Em entrevista à BANTUMEN, a designer admitiu sentir  “que temos uma cicatriz até hoje, de quando éramos unidos. Não acredito que a gente seja separado. Tenho a sensação que todos estamos conectados e unidos, e a separação é só uma ilusão. Para mim isso é Pangeia, uma reunião para um lugar onde a gente sente falta. A gente se lembra e acha que existiu em algum momento.”

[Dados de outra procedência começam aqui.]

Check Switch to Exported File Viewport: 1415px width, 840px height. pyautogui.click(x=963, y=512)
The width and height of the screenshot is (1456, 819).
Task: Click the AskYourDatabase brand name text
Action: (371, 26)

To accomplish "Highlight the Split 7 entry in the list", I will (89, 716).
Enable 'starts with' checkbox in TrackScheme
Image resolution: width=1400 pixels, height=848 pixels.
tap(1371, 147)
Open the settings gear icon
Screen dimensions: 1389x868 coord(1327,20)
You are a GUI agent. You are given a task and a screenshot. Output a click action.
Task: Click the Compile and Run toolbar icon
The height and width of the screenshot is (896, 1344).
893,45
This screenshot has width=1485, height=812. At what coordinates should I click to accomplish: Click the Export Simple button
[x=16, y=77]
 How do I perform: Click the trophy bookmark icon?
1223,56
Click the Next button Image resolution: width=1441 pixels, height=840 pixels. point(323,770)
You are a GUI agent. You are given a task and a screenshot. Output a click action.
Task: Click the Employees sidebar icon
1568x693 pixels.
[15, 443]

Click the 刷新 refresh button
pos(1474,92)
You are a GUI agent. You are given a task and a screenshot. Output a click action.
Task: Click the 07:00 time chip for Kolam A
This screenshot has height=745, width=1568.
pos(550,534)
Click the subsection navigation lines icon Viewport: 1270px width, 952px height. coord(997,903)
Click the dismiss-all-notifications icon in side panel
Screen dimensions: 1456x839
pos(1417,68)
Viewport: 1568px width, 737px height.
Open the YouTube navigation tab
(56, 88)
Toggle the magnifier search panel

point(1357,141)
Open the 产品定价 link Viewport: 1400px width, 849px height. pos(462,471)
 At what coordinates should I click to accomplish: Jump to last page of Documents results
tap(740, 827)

Primeira estilista negra a estrear na São Paulo Fashion Week, em 2019, Ângela Brito nasceu na ilha de Santiago, em Cabo Verde, no interior de Santa Catarina, onde viveu até aos dez anos antes de emigrar para Portugal. Em 1994 mudou-se para o Brasil para estudar Engenharia de Telecomunicações, área em que trabalhou durante vários anos, mantendo sempre a moda como presença constante na sua vida. Desde criança se interessava por tecidos e cortes, influenciada pelas referências familiares, e recorda que passava horas a desenhar roupas enquanto outras crianças brincavam na rua. Em 2014, sentindo-se preparada para uma transição de carreira e com o desejo de transformar o seu olhar em criação autoral, fundou a Ângela Brito Brand, uma marca que conquistou espaço e reconhecimento no panorama da moda afro-brasileira, vestindo nomes como Camila Pitanga, Zezé Motta, Taís Araújo, Maju Coutinho, Flávia Oliveira, Luedji Luna, Mayra Andrade, Luiza Brasil, Paulinho Lessa e Jéssica Ellen.

“Quando eu cheguei no Brasil [1994], a SPFW nem existia. Estão comemorando 30 anos e eu estou aqui há 31. Então eu realmente acompanhei toda a trajetória da moda brasileira. Eu não via ninguém como eu em lugar nenhum, a não ser uma ou outra na passarela. A gente está vivendo esse momento agora de maior diversidade, de maior inclusão, mostrando o nosso trabalho, conquistando respeito. Para mim é extremamente especial. Eu sempre achei que precisava, só tenho que agradecer a Deus e comemorar.”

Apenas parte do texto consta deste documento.